Records supplied:
Segment Open

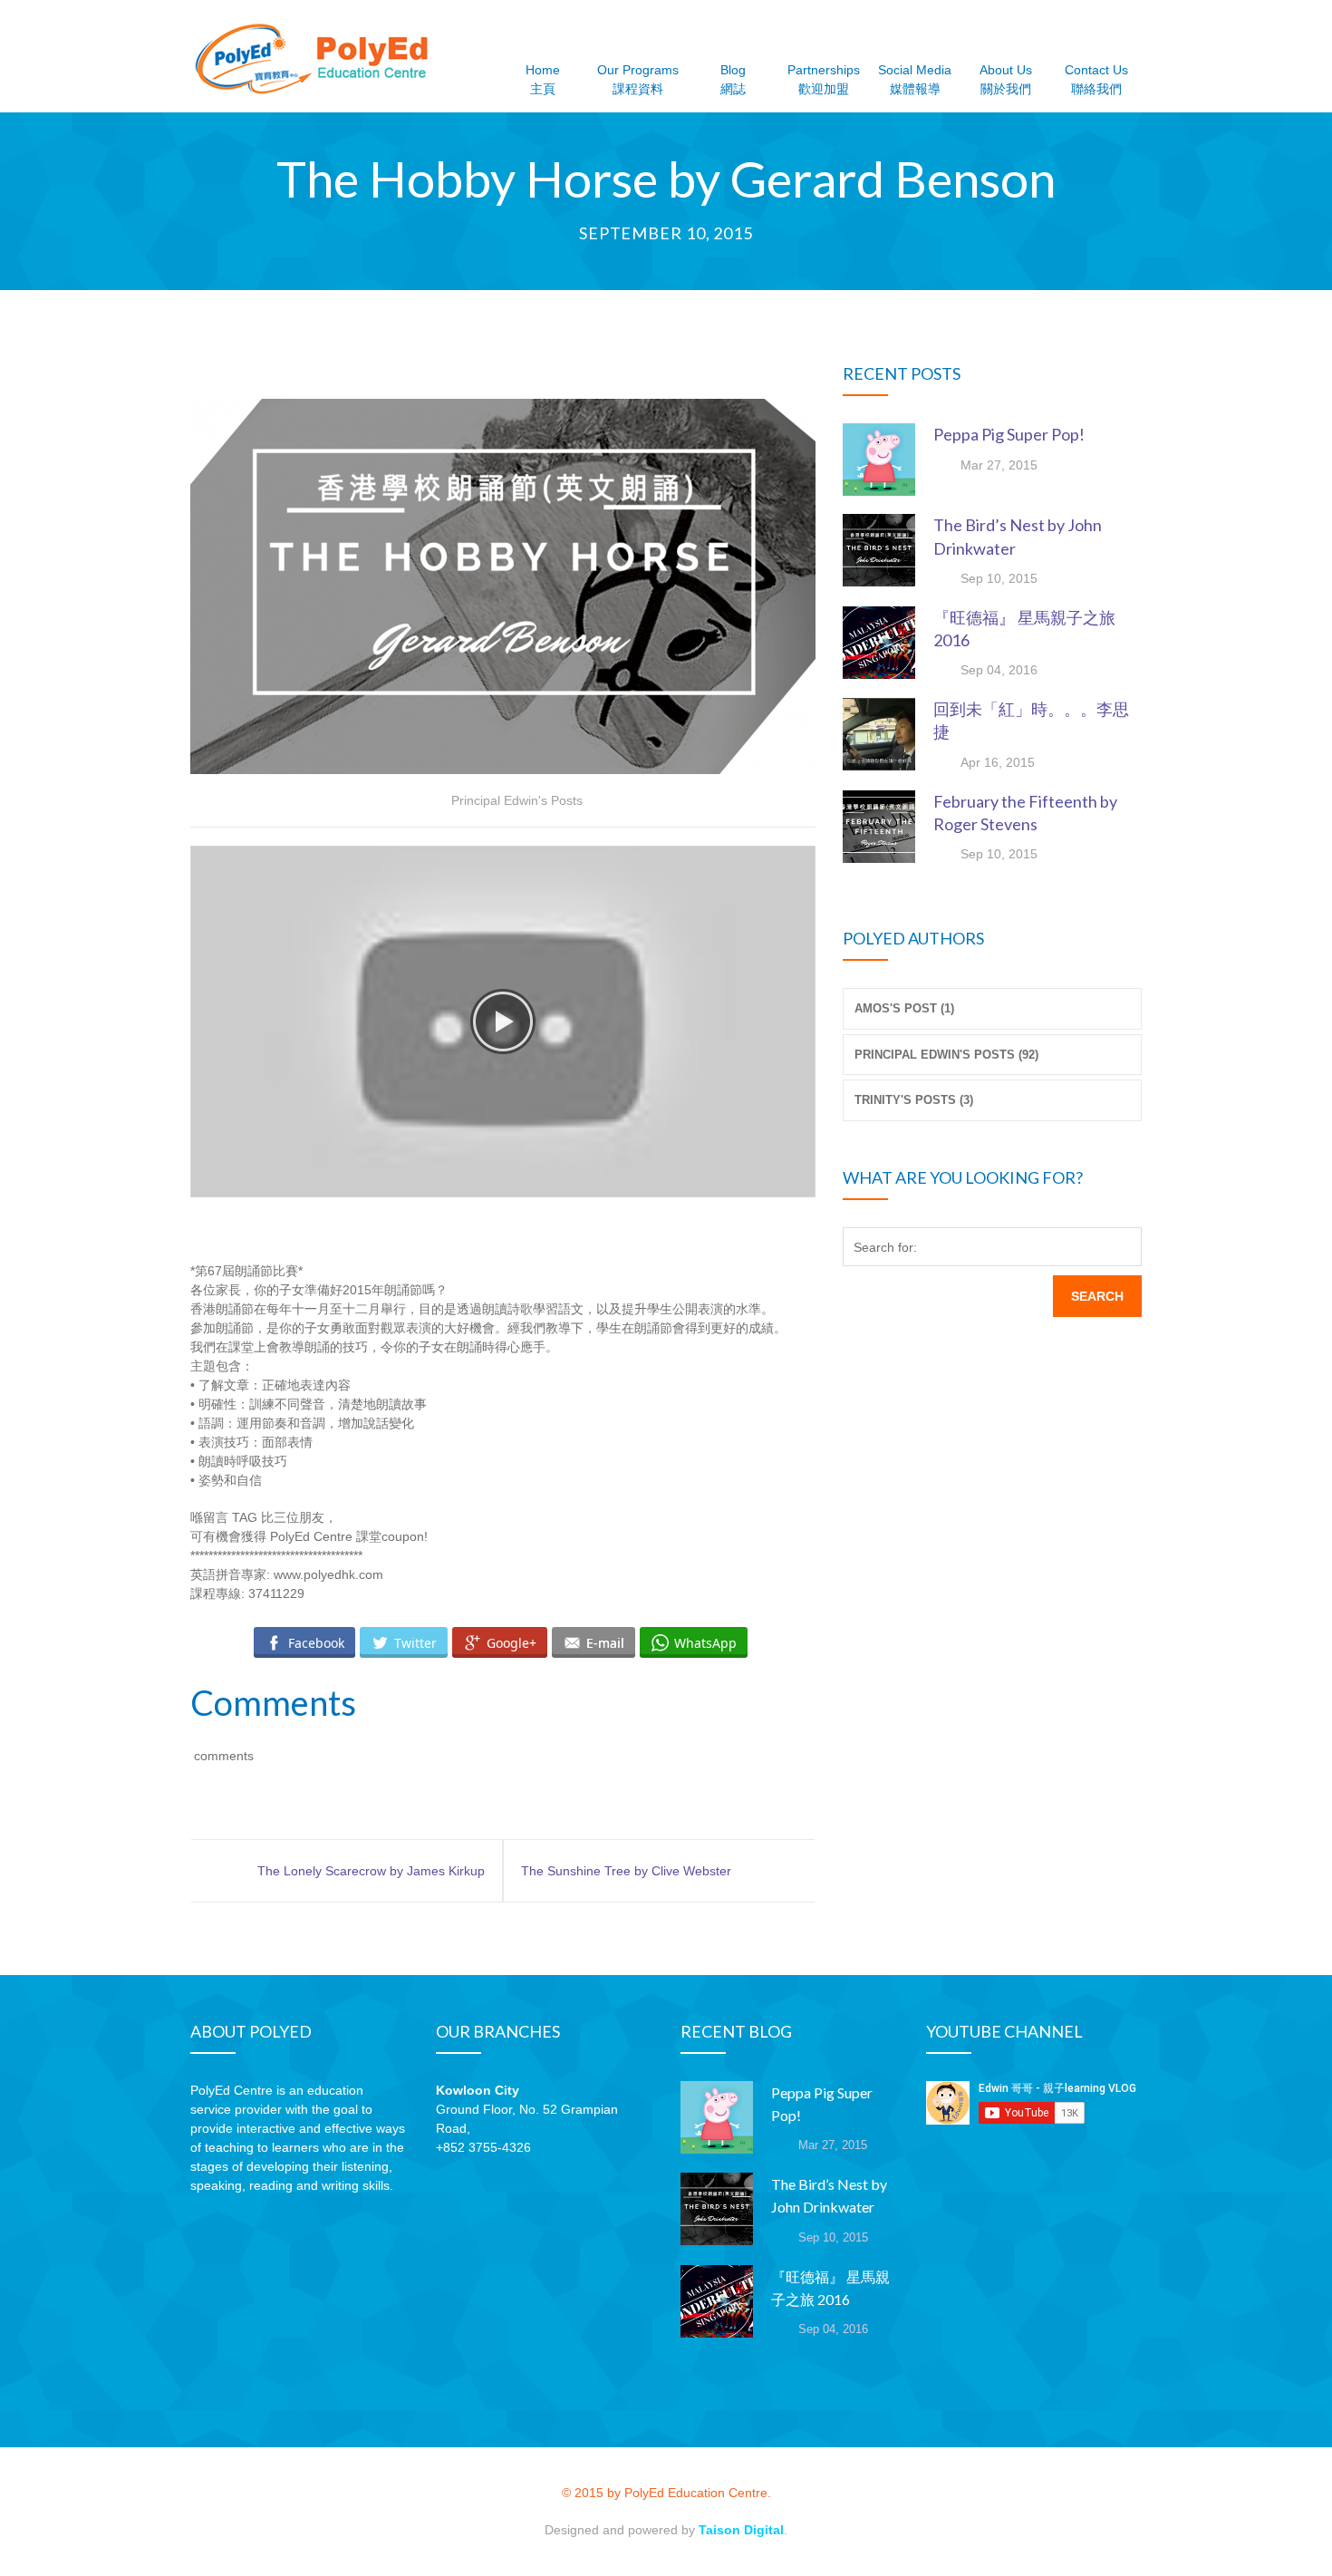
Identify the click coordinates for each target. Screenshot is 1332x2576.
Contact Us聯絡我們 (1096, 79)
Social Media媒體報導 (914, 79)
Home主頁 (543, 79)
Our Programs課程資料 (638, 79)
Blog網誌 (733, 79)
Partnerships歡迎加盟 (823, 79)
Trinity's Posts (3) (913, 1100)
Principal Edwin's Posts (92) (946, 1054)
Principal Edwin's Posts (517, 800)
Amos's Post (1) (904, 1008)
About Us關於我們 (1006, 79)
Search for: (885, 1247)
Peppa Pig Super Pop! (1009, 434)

Segment Closed
Segment Open

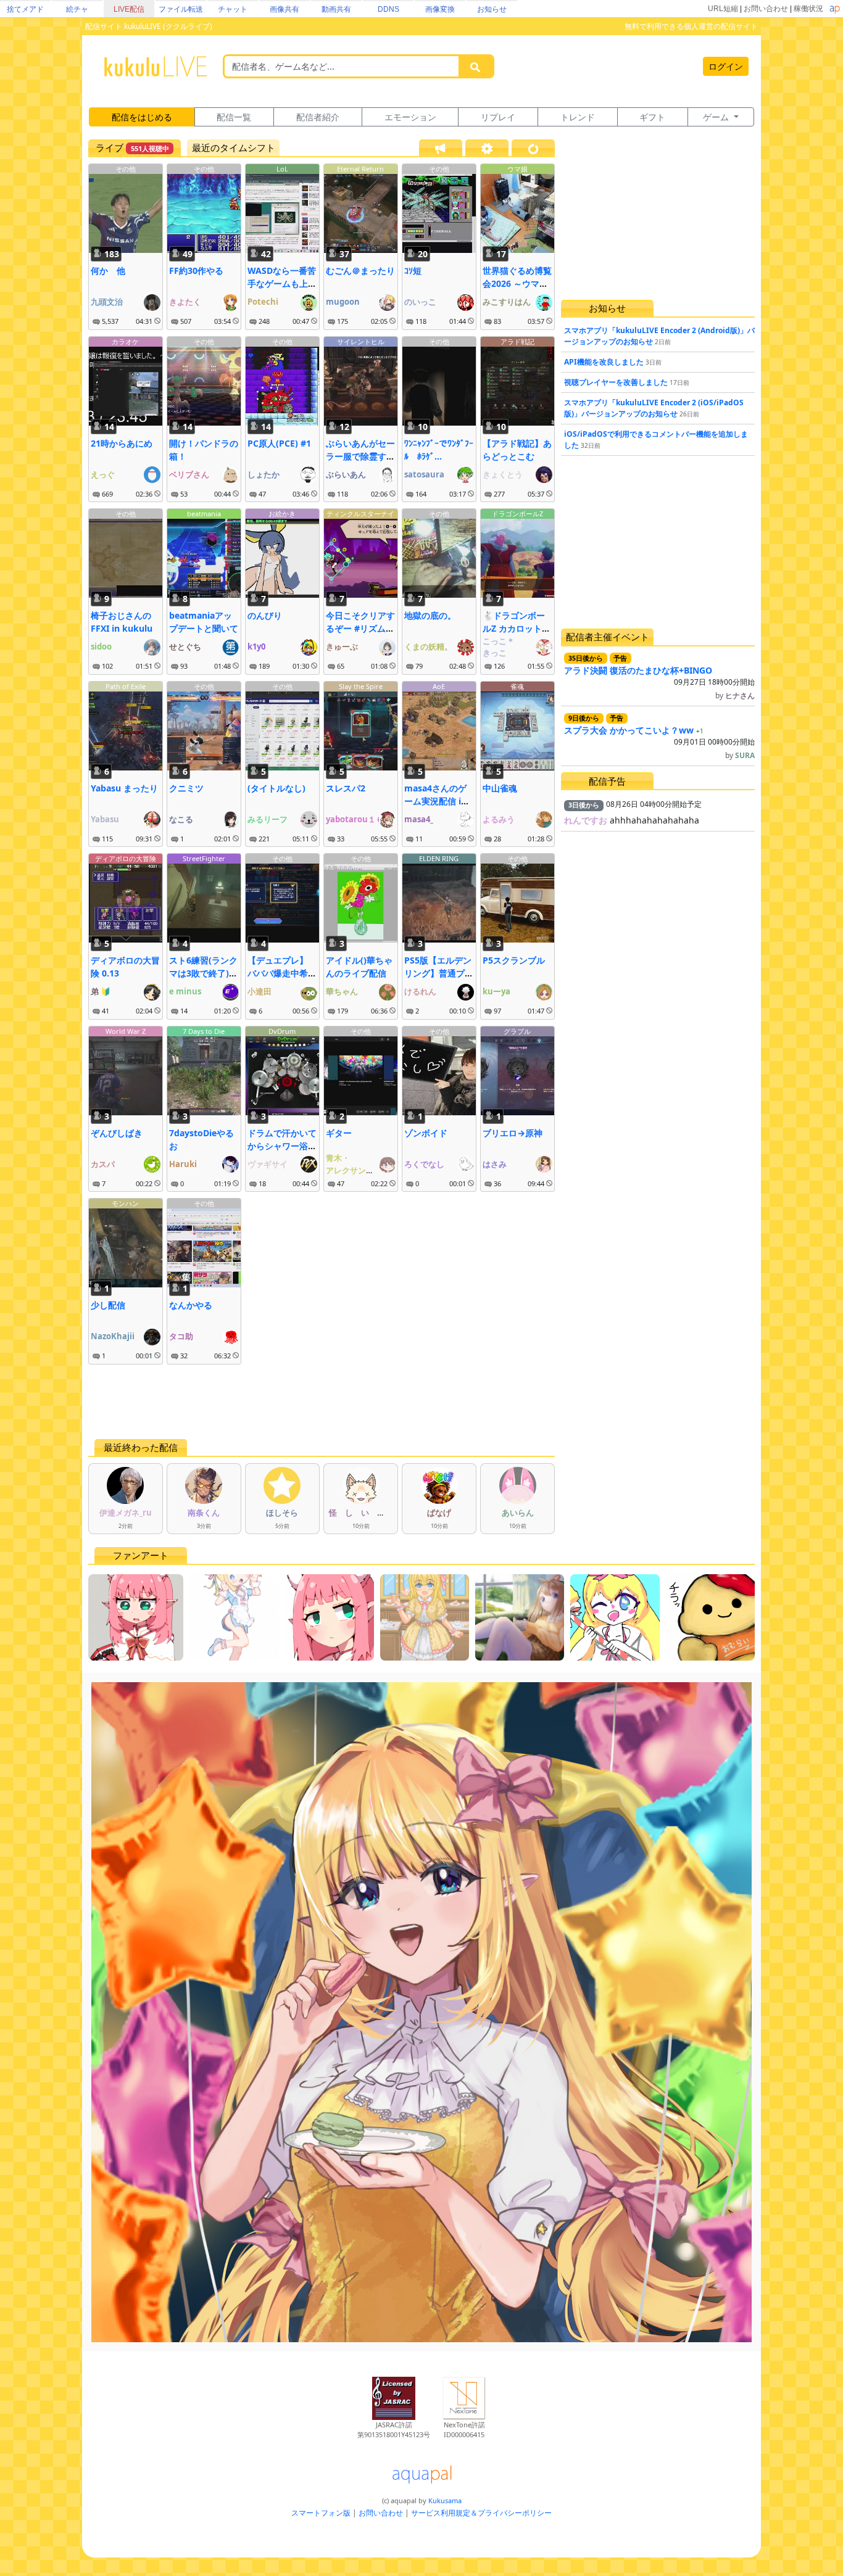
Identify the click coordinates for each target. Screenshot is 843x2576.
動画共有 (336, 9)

Segment Closed

Among the lines above, find those with the string "each" and copy them.

Written solution:
Identify the click coordinates for each target. Screenshot is 1332x2576.
Identify the click coordinates for each target. Screenshot is 843x2576.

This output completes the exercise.